La cohabitation a eu lieu pour la première fois en France, entre 1986 et 1988. Mitterrand président de la république et Chirac premier ministre. Elle est définie comme étant la coexistence entre un chef d’Etat et un chef de gouvernement issu de la majorité parlementaire,politiquement antagonistes.
La situation politique actuelle au Sénégal est marquée par la campagne électorale en vue du renouvellement des membres de l’assemblée nationale. Cette treizième législature, il faut le souligner, est d’une particularité à tel point qu’elle corrobore davantage l’assertion selon laquelle, les assemblées nationales en Afrique n’ont servi que de chambres d’enregistrement du pouvoir exécutif,avec cette amertume que l’hémicycle a été pendant cette période, le théâtre de moult scandales, trafics de faux billets, de passeports diplomatiques, de menaces pouvant saper l’unité nationale, tous venant de la majorité, camp politique du président de la République.

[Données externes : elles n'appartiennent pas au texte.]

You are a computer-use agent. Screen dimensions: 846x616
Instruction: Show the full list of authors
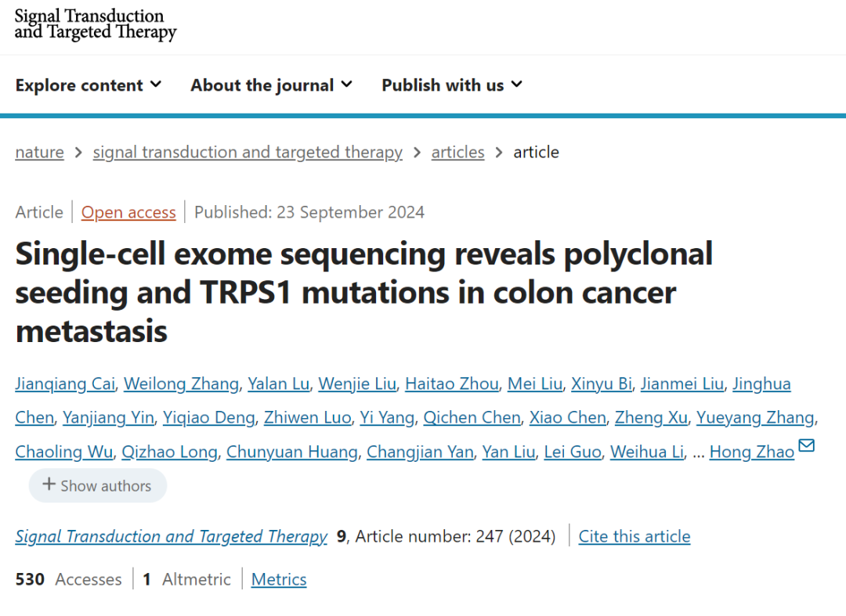pyautogui.click(x=98, y=485)
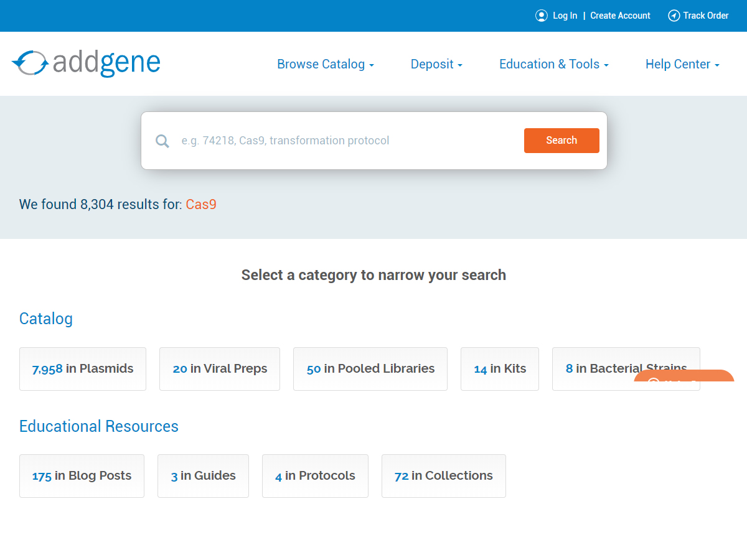Screen dimensions: 747x560
Task: Click the Track Order compass icon
Action: coord(674,16)
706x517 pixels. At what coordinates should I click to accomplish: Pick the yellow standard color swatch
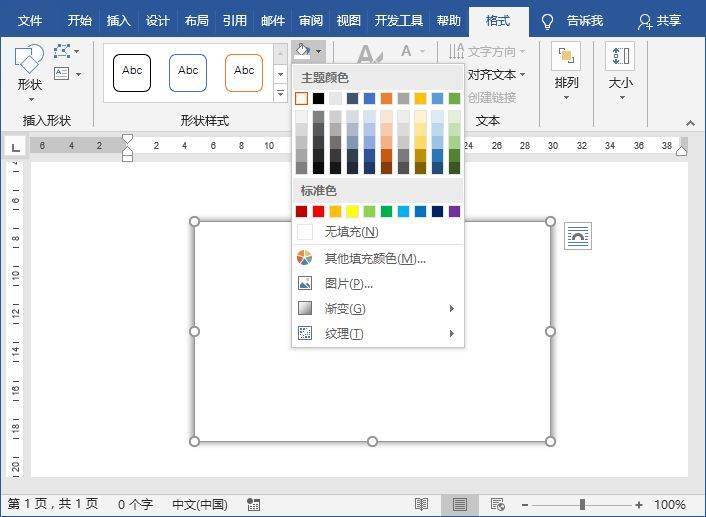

Les faits, l‘inexplicable posture de la treizième législature et les enjeux de l’élection qui font noter l’irrévérencieuse immixtion chef de l’Etat, chef de parti pour soutenir sa coalition (inaugurations et débauchages tous azimuts de maires élus pour la première fois au suffrage universel direct) appellent à une analyse concrète de cette situation pour le peu insoupçonnée au regard de notre tradition démocratique qui, il faut le dire, s’effrite au fil des ans. C’est ainsi qu’avec le renouvellement pour cinq ans des membres de l’assemblée nationale on invoque à tort ou à raison une probable ou évidente cohabitation.
Malgré le fort soutien du président à sa coalition, la frousse ses lieutenants est à un niveau qu’ils trouvent pour arguments, que la cohabitation bloquerait les institutions Autrement dit, le président dont le mandat expire en 2024, sera-t-il affaibli par une opposition majoritaire issue du scrutin du 31 juillet.
Cette problématique pourrait s’apprécier sur deux axes, notamment au regard des dispositions constitutionnelles. D’une part, la particularité de la cohabitation à la sénégalaise serait la coexistence d’un chef de l’Etat élu au suffrage universel direct sur un programme politique et un premier ministre ne définissant pas la politique nationale s’appuyant sur une majorité parlementaire élue opposée D’autre part, une majorité opposée au chef de l’Etat au sein de l’hémicycle serait-elle un vice pour l’action gouvernementale.
On pourrait répondre par la négative dans les deux cas. En premier lieu, en droit sénégalais, la dyarchie ne peut être envisagée au sein de l’exécutif, le régime politique étant hyper présidentialiste. En second lieu, au sein de l’hémicycle, si l’on s’en tient au respect scrupuleux des dispositions de la constitution et à une maturité politique qui aura pour finalité l’intérêt général, traduisant le progrès par rapport aux acquis pour hisser le Sénégal au top des nations.
La particularité du système politique français est que le président de la République est élu sur la base de son programme politique qu’il a défendu lors de la campagne présidentielle alors qu’aux termes de la constitution « le gouvernement dirigé par le premier ministre détermine et conduit la politique de la nation. Cependant, au regard de la constitution sénégalaise, une seule similitude le programme défendu par le président lors de la campagne présidentielle. En effet, contrairement en droit français, le président de la république détermine la politique nationale ; le premier ministre dirige l’action gouvernementale.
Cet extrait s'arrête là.